The coin used by the Amalfitans in their commercial exchanges was the Tari, a reproduction of an arab coin with religious inscriptions on one side (which were valid for both Moslems and Christians) and patterned on the other. The word Tari meant freshly minted. The coins were 12 carat and were made of equal parts of gold and silver mixed with a small quantity of copper. As far back as the 11th century Amalfi issued gold Tari from its own mint, which was probably situated in the city’s Ducal Palace. Judging from documentary evidence its purchasing power was large . The Amalfi mint also minted copper Tari, and some of these dating from the 11th century bear the bust of the Doge Masone II with an inscription on one side and a maritime port with defence towers on the other.

The gold tari also had two faces. The capite often had a globe or the Doge’s initials, whilst some people claim that the cruce represented an eight pointed cross, today one of the principle emblems of the city. The Amalfitan Tari circulated throughout the Mediterranean and was for centuries Amalfi’s official monetary unit.

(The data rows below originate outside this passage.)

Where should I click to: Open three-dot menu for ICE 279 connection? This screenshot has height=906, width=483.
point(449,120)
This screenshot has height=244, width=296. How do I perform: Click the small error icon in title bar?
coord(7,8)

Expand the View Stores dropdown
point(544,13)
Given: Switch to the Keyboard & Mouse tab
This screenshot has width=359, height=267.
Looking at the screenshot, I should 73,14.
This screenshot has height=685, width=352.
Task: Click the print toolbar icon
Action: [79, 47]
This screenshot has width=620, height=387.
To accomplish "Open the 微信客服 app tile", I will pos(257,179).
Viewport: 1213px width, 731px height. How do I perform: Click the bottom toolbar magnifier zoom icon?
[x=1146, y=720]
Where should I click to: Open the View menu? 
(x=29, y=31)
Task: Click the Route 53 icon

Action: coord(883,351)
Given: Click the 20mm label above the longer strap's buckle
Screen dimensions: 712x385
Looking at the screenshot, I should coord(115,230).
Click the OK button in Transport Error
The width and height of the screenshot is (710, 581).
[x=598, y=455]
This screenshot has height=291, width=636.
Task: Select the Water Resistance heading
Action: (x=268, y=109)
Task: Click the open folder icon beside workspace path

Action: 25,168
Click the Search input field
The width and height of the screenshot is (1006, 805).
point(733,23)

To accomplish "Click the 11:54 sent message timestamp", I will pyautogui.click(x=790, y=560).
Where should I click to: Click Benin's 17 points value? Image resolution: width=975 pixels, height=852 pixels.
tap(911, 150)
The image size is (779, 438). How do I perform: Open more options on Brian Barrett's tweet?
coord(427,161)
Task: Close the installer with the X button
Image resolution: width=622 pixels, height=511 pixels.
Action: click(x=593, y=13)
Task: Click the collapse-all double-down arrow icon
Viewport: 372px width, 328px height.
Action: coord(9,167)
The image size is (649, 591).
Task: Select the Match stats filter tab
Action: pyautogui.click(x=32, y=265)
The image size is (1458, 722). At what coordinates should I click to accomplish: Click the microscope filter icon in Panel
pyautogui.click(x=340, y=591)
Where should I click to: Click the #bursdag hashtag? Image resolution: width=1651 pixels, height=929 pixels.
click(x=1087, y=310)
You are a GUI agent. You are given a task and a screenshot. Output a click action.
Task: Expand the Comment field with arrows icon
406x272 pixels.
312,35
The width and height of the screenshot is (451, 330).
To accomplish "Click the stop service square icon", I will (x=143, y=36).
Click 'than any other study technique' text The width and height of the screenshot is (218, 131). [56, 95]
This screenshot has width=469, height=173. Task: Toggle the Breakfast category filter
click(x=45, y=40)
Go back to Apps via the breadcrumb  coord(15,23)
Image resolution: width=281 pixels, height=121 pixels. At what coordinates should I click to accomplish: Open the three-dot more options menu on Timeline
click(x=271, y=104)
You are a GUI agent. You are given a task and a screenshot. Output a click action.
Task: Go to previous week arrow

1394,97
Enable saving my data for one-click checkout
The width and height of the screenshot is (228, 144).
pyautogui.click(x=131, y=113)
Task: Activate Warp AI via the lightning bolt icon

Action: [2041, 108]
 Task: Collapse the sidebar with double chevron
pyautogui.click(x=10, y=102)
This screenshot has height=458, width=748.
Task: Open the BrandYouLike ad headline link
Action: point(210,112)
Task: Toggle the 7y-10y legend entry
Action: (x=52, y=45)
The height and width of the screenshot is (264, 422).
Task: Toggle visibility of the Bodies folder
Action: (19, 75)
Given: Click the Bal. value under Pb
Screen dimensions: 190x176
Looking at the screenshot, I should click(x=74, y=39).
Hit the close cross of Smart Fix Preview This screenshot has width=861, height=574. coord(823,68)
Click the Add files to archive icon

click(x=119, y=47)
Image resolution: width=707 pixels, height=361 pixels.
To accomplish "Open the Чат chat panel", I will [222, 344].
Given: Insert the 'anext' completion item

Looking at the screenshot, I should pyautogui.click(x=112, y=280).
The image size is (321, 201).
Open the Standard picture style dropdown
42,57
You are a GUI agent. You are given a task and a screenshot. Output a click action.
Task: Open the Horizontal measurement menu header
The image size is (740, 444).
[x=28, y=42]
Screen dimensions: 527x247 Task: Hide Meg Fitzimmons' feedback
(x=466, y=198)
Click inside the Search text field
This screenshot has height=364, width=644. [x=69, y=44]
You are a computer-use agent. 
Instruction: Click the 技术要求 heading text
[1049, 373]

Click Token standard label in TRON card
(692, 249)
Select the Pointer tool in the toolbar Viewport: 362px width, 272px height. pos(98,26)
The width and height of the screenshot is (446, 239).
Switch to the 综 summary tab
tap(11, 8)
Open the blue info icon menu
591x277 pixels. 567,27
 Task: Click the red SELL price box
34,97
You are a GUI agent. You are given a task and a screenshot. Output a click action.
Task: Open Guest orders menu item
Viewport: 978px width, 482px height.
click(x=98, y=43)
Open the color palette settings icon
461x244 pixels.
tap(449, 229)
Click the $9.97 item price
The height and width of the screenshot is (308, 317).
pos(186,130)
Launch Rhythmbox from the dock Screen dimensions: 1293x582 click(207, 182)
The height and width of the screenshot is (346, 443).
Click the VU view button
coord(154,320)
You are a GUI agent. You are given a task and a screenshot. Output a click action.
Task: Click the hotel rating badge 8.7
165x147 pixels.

In the area of the town near the beach, there was a square where the money-changers and the signatories of the florentine and senesi banks with their tables operated. Obviously other currencies circulated in Amalfi,amongst which the byzantine soldo was the most common, and which had a value of 4 tari. A few examples of aurei (gold) tari, dating from the 11th and 12th centuries are preserved in the British Museum in London, in Vittorio Emanuele’s Collection and in the Centro di Culture e Storia Amalfitana. The Amalfi Mint ceased activity in 1220 when Federico II forced its closure.